One thing people should know: I went to M.D. Anderson and Mass General, all of that, but I was able to get all of my treatment here. That allows you to be sick in your own bed, and that's so important. Our physicians and equipment are as good as any place in the country. You can go to these places for confirmation, which I did, but the doctors here are very talented. They're here for quality-of-life reasons.

My lifestyle has changed, but you know what? My life's better now than it was before-getting up all the time, delivering babies. It's ironic, but a few days before I got sick, I told my wife, "I'm going to have to slow down. This job is killing me." Now I play tennis and golf and bike and lift weights. I am serious about my health-I look at it as a job. I want to be around as long as I possibly can.

Naples architect Andrea Clark Brown, 51, was diagnosed with stage-one breast cancer last year; after chemotherapy and radiation treatments, she has been declared cancer-free:

Last July, I discovered a lump in my breast. I'd had fibroids, but this seemed different. I went to my doctor, who said, "You need to go have another sonogram, because I agree this appears to be more than the usual cyst." In August, I had a lumpectomy. I woke up with a friend leaning over me, crying. I said, "What's wrong?" And he said, "You have cancer." And I said, "Well, I'm glad we know." His reaction was, "You're treating it like a bad manicure."

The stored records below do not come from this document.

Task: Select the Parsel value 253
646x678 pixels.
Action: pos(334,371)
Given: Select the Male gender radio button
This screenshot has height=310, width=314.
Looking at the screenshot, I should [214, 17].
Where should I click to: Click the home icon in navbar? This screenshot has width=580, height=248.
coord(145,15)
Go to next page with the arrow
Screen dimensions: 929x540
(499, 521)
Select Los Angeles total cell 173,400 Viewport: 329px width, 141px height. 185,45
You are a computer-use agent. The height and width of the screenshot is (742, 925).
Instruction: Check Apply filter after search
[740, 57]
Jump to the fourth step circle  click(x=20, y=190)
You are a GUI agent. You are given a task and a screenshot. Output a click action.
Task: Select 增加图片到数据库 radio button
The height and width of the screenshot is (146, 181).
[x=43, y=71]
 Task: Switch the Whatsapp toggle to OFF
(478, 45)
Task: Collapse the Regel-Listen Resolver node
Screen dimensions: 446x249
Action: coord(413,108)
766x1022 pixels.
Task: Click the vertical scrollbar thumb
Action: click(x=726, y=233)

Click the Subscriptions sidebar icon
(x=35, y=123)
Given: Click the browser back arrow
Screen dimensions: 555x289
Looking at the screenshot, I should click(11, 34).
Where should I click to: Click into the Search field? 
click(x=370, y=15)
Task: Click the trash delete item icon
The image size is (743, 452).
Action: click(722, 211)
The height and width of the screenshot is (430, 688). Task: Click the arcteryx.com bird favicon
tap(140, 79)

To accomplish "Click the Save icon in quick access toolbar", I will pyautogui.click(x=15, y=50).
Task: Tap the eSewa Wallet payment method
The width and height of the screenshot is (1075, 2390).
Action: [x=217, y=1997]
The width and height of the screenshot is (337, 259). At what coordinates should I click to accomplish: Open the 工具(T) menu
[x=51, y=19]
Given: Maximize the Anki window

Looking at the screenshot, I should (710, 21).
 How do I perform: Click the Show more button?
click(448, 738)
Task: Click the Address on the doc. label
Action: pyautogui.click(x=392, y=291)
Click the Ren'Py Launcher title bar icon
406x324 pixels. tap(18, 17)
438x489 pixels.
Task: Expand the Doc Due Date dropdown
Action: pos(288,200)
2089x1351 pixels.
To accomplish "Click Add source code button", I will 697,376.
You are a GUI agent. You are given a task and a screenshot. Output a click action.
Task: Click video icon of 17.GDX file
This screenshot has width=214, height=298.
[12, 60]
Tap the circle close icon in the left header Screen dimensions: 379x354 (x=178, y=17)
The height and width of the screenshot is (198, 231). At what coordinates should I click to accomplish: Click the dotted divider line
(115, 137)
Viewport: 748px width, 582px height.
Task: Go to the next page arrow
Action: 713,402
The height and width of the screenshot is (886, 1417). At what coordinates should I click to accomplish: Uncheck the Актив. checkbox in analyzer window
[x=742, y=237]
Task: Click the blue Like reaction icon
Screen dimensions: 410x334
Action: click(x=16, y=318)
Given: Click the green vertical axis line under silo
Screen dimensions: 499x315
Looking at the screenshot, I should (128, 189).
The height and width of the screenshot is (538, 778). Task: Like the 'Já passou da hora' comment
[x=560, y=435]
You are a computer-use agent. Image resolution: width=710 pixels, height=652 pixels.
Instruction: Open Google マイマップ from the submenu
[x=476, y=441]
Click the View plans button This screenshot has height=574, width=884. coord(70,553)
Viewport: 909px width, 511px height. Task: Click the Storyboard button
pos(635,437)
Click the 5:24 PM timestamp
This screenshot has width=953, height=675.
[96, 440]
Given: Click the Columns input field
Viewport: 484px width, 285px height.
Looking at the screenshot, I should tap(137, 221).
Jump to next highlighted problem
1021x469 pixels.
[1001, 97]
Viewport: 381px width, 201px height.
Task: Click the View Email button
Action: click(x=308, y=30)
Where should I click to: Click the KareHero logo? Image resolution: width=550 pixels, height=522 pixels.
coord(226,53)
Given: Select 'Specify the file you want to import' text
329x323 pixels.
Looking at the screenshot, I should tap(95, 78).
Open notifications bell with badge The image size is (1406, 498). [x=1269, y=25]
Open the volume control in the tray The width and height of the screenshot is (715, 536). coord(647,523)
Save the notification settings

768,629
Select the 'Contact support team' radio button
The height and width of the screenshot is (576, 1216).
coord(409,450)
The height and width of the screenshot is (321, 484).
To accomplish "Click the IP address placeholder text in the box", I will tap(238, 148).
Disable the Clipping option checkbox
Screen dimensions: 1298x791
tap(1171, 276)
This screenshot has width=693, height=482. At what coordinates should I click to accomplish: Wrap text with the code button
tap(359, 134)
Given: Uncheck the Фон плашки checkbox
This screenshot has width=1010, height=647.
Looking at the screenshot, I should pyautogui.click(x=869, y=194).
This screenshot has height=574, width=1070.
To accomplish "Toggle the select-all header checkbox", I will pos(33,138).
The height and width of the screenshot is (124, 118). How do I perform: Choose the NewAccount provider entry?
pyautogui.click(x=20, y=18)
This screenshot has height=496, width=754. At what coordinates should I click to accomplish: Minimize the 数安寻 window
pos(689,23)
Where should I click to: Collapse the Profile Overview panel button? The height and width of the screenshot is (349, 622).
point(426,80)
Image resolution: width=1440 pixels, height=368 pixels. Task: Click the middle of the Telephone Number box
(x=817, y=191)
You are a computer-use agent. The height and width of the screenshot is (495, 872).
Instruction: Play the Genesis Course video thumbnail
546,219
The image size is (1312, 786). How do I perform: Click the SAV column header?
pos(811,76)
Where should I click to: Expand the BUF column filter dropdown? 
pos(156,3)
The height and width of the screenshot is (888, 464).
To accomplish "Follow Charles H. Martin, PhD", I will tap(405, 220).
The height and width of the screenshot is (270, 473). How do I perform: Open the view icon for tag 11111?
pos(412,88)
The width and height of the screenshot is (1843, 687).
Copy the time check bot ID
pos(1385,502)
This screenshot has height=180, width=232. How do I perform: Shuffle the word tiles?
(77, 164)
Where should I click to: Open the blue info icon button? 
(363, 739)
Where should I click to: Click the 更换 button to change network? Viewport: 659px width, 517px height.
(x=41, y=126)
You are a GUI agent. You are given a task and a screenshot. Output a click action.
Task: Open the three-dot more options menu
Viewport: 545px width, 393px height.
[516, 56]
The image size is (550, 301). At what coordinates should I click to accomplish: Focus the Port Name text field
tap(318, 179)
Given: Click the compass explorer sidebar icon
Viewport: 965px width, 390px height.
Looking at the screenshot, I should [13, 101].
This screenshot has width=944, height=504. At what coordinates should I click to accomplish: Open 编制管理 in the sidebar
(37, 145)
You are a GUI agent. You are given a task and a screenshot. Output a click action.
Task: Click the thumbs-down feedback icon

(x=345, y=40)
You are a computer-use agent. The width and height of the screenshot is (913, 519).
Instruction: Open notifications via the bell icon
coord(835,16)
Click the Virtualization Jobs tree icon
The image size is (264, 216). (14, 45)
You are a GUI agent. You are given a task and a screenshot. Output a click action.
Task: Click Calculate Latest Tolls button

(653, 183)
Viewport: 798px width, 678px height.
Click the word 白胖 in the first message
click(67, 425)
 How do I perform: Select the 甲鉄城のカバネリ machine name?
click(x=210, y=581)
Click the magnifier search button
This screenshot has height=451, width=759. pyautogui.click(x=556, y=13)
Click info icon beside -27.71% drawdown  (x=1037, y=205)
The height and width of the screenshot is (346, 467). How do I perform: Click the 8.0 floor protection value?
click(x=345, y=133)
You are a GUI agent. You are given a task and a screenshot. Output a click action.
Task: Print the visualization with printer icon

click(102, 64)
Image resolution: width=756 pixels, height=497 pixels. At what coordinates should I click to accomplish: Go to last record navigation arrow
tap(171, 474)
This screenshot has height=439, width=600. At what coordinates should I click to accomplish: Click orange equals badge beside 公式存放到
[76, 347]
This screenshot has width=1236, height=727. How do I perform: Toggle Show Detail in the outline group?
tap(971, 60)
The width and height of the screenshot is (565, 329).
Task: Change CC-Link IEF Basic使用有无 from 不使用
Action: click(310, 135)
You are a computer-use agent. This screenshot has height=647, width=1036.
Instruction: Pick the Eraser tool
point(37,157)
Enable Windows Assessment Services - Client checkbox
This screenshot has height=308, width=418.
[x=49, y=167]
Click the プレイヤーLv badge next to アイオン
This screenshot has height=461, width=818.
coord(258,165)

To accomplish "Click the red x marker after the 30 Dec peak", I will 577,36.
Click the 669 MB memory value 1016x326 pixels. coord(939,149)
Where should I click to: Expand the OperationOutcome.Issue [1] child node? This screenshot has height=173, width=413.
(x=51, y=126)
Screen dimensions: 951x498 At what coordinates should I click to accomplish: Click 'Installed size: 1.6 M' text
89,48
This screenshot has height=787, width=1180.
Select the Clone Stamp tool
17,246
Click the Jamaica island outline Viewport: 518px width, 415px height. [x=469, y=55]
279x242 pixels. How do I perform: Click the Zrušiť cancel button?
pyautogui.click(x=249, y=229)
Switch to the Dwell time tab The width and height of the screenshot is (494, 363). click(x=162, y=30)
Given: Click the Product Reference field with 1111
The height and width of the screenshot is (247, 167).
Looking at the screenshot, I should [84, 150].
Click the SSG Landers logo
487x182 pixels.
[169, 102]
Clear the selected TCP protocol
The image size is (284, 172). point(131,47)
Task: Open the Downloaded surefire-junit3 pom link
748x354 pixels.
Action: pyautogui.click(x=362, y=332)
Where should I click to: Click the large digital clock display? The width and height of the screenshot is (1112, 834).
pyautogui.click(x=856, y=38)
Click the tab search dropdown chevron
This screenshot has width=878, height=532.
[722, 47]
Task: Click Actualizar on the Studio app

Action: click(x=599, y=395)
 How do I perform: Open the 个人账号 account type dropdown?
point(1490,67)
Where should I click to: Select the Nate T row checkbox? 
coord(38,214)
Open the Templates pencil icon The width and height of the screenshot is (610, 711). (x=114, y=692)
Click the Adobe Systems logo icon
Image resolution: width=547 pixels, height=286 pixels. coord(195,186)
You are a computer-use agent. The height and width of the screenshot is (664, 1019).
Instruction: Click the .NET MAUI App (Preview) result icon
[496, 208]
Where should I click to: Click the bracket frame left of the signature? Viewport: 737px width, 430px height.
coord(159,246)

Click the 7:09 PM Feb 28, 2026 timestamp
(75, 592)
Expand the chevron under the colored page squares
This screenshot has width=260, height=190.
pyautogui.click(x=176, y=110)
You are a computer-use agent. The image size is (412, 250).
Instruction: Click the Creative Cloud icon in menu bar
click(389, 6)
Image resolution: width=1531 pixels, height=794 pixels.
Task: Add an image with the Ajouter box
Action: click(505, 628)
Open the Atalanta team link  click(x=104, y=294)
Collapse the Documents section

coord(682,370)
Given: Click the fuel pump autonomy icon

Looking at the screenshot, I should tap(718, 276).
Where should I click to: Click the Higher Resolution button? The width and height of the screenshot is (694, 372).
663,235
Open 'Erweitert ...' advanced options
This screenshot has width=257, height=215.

But as long as I knew what was going on, I wasn't worried. The only news that was upsetting was that the chemo would throw me into menopause, because based on my family's history I wasn't expecting that to happen for some time. I didn't think, "I'm going to die." I thought, "Oh, I'm going to get old."

I did four sessions of chemotherapy three weeks apart. Right after the first one, so much hair started falling out that I shaved my head. I remember looking into the mirror and saying, "Oh, my God. I look like a Holocaust victim."

But I wasn't upset. It was just, "Now I have to figure out what to do with this." I decided to make a fashion statement. I got some little turbans and started wrapping things around them and sticking pins in them, and it changed my life. I'd walk down the street and people would look at me and say, "You look amazing. You look so beautiful." I mean, [that was] something I wanted my entire life, and it was happening as a result of this awful moment.

And I was more gregarious than I'd ever been before, because I had to be. It was wonderful for me-and for my friends-because they didn't feel uncomfortable with me. They saw that I was having a good time rather than being miserable, even though there were times during the chemo when I was so sick that I couldn't stand to smell anything.

The kind of cancer that I've had, science is very good with, so the prognosis is excellent. Still, when you get a little tweak here, a little tweak there, you start being nervous about your longevity.

I lost my father to cancer shortly before I got sick. That definitely brought me closer to my maker. My father and I were very close; I was the youngest child, and I was there when they diagnosed him. How ironic it was that, in all likelihood, I probably had cancer at the same time.

When my father died, I was going through a marriage that had failed. Whether that brought on or helped push forward the cancer in me, I don't know. At that time, my pastor said, "Move forward and don't look back." And he said, "God made you human for a reason."

I look at my illness as bringing me right to the core of being human. I was really thinking about being human for the first time-the breathing, the living, the loving, our relationships, what we say to each other. All of that became totally more important than anything else. It was being human that counted.

And you realize how much love there is out there. Everyone comes forward to support you. It is incredible. The way people treat me is totally different, and I hope I treat them better as well. Now I look at everyone with love. There's a joy in it that is huge.